OpenXiv

A preprint server that lives in your social feed.
Built on the AT Protocol. Preprints federate to Bluesky.
openxiv.net · ISSN 3120-9556 (online) · Wikidata Q139860032


OpenXiv is an AT Protocol App View for science. Papers, threads, endorsements, disclosures, and reviews are real app.openxiv.* records that live in each author's PDS (Bluesky's or their own) and federate to the wider AT Protocol network. The server publishes to Bluesky, exposes OAI-PMH 2.0 for library indexers, and runs its own custom Bluesky feeds.
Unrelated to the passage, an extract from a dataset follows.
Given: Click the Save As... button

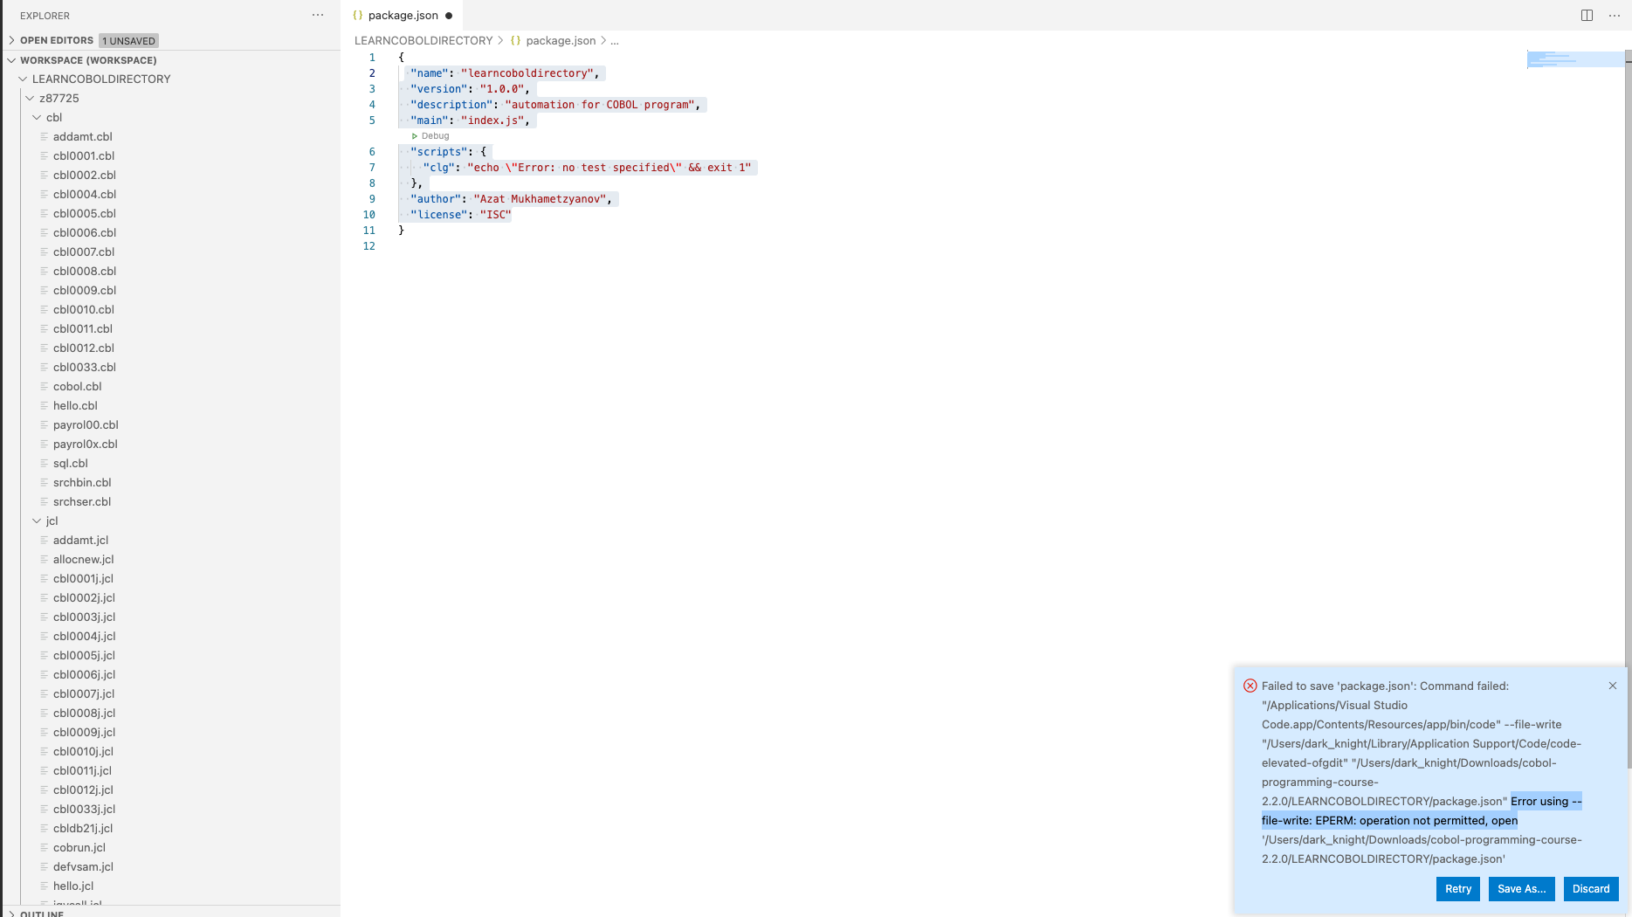Looking at the screenshot, I should 1521,889.
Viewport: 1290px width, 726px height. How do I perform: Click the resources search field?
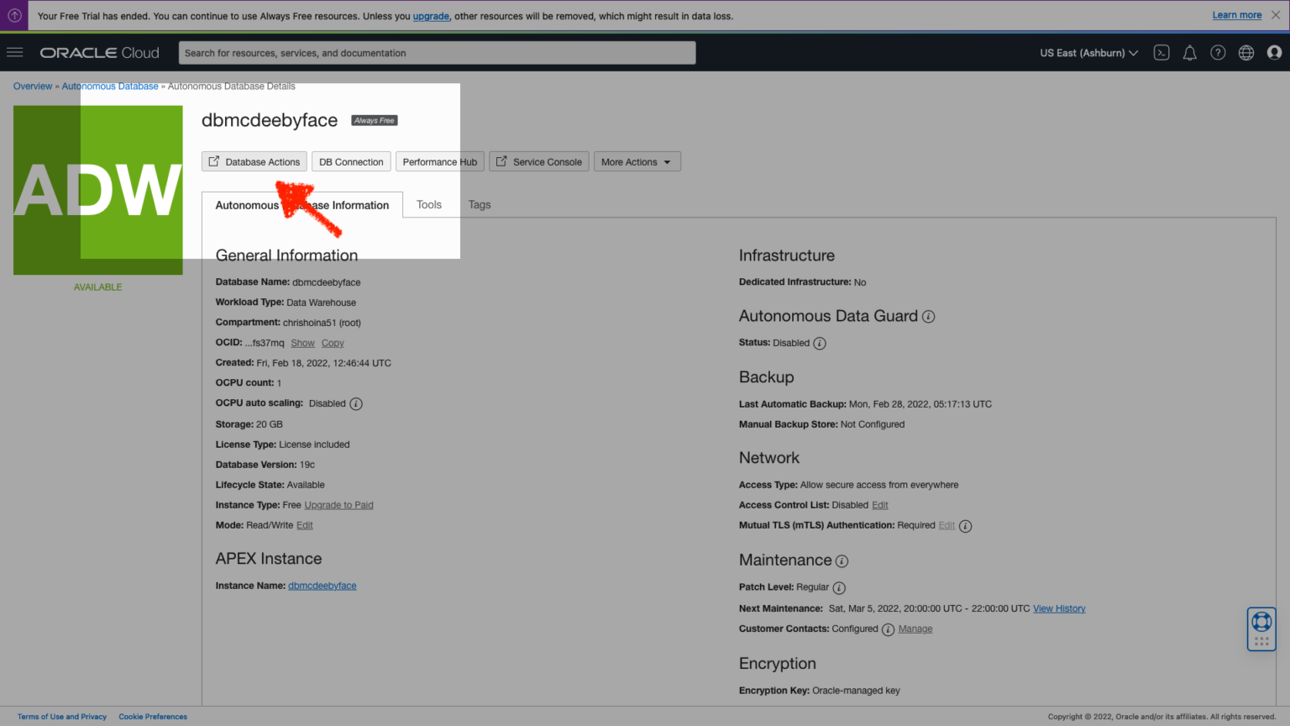click(x=437, y=52)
Open to independent researchers without institutional backing. Sign in with ORCID, Google, or did:plc through Bluesky. No endorsement gate. No "must be affiliated" filter.

AI use is welcome under structured disclosure (none, assistant, coauthor, primary, recorded as an app.openxiv.disclosure record). Unverified output is refused with a public refusal packet that names the failure mode. Work returns for revision instead of triggering an author ban.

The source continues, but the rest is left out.